SOURCE EXTRACT:
◆ ◆ ◆ ◆ ◆
= Jaimeson =

British musician

Jaimeson (né Jamie Williams) is a British garage producer and MC, best known for his hit singles in 2003 and 2004. He has also produced drum and bass and house music.

Jaimeson emerged in the underground music scene in the 1990s, breaking through in January 2003 with the release of "True", featuring the vocals of Angel Blu and a rap verse by Jaimeson, which peaked at number four on the UK Singles Chart. This was then followed up by "Complete" featuring singer Xara which also peaked at number four on the chart in August 2003 and "Take Control", which peaked at number sixteen in February 2004.
◆ ◆ ◆ ◆ ◆
DIRECTIONS FOR THIS TASK: Continue the article on the garage producer Jaimeson above, starting after its last sentence.

RECORDED INFORMATION:
◆ ◆ ◆ ◆ ◆
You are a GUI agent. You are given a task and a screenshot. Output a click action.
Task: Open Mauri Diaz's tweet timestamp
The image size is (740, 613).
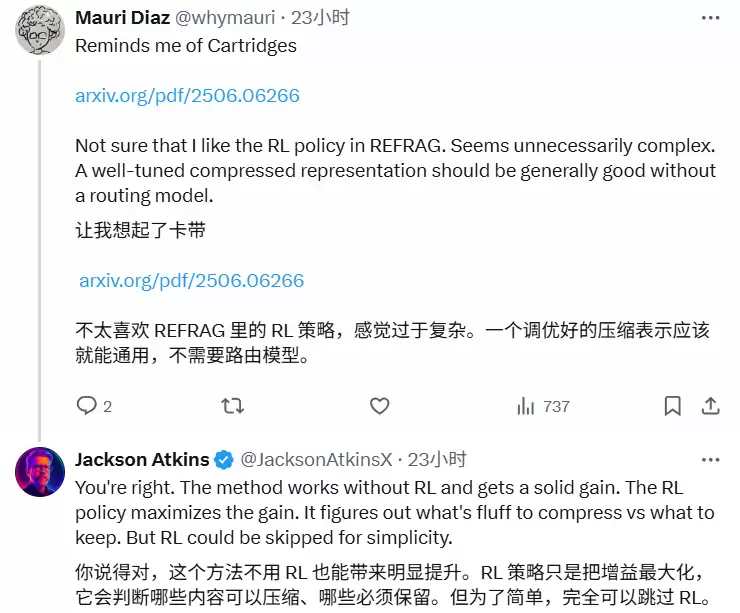318,19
◆ ◆ ◆ ◆ ◆
RESPONSE TO THIS EXERCISE:
Jaimeson ran his own record label, in addition to dealing with his own promotion. He has remixed many tracks since 2001 such as the Streets' "Has It Come to This", Jay-Z's "Izzo", Maxwell D's "Serious", Sugababes' "Freak like Me", Big Brovaz' "Baby Boy", Billy Crawford's "You Didn't Expect That", Harry Wilkins' "Sex Go Round", 3rd Edge's "In and Out" and Destiny's Child's number one hit, "Survivor".

In 2004, Jaimeson featured in the BBC Three TV documentary series Tower Block Dreams, in the episode titled "Grimetime to Primetime".

==Discography==
===Albums===
- Think on Your Feet (2004) UK #42
- Think on the Street (2004)
- Jaimeson Revisited (2007)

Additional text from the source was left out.